Hoje eu não estava a fim de passar mais um dia trancafiada. Então coloquei todo o equipamento e um caderno na mochila, enfiei a bike no elevador e desci rumo a ciclovia. Desta vez eu não iria ficar em algum café, como me acostumei a fazer durante minha falta de vida social no período em que fiz minha monografia. Queria respirar ar puro, ver o céu, mesmo que nublado, a ressaca do mar e o movimento da rua. Por isso resolvi ser mais ousada. Iria trabalhar com meu notebook em um quiosque a beira-mar.
Sim, exatamente isso.

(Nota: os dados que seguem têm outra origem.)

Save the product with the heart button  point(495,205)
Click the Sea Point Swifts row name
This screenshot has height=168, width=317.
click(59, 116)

Trabalhar com meu notebook em um quiosque da orla do Rio de Janeiro, a cidade maravilhosa marcada por constantes assaltos e violência. Não, eu não estava louca. Tinha noção de que não era exatamente uma ideia razoável. E não, eu não estava confortável em fazer isso. Mas me coloquei este desafio.

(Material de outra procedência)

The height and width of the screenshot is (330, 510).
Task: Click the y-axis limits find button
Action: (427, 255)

Nas poucas vezes que circulei pela cidade carregando meu computador, tomei uma série de cuidados e ainda assim não me senti segura. Me certifiquei de que tinha tudo salvo na nuvem para o caso de ser vítima de algum roubo. Me preocupei se, por ser branco, meu Dell poderia ser confundido com um Mac, chamando assim mais atenção. Pensei até no tipo de mochila que deveria usar, procurando por um formato que não evidenciasse o que estava carregando.
Desta vez, além deste checklist paranoico precisei de um breve planejamento: eu buscaria um local que fosse um pouco mais reservado, faria um reconhecimento da área por um tempo e só então eu me acomodaria em um quiosque e começaria a trabalhar. E foi assim que aconteceu.
Pedalei em direção ao Leme, um cantinho que foi renovado e sobre o qual eu tinha certa noção do nível de segurança. Fui atenta durante todo o caminho, observando a cada quinhentos metros se havia algum movimento suspeito. Ao chegar lá, sentei na mureta e me coloquei a observar a paisagem e os que estavam a meu redor, sempre com um sentimento de desconfiança.
Depois de alguns bons minutos de averiguação, segui para o quiosque que tinha mesas menos expostas e pedi algo para beber. Não tinha Malzbier. Não tinha Ice Tea. Também não tinha Matte. Que escassez! Ao menos tinha a água de coco, uma desculpa para me sentar. Coloquei minha mochila na cadeira ao lado, ainda receosa. Olhei, olhei, observei... e a água de coco chegou. Então me acomodei melhor, puxei o notebook da bolsa e abri como se fosse a coisa mais natural do mundo. Transferi minha mochila para cima da mesa de forma a cobrir um pouco o equipamento.
Mesmo com o pouco movimento da tarde de um dia de semana, esperava que me olhassem como um ET, mas isso não aconteceu. Uma ou outra pessoa me olhou rapidamente, sem qualquer expressão de recriminação. Passei duas horas trabalhando e vendo a paisagem em meio aos que correm na areia, dão uma pausa no passeio de bicicleta e os que ultrapassam o cordão de isolamento para alertar sobre o risco de morte durante a ressaca. O quiosque até me brindou com músicas de Bruno Mars, Coldplay e Florence and The Machine. Foi ótimo!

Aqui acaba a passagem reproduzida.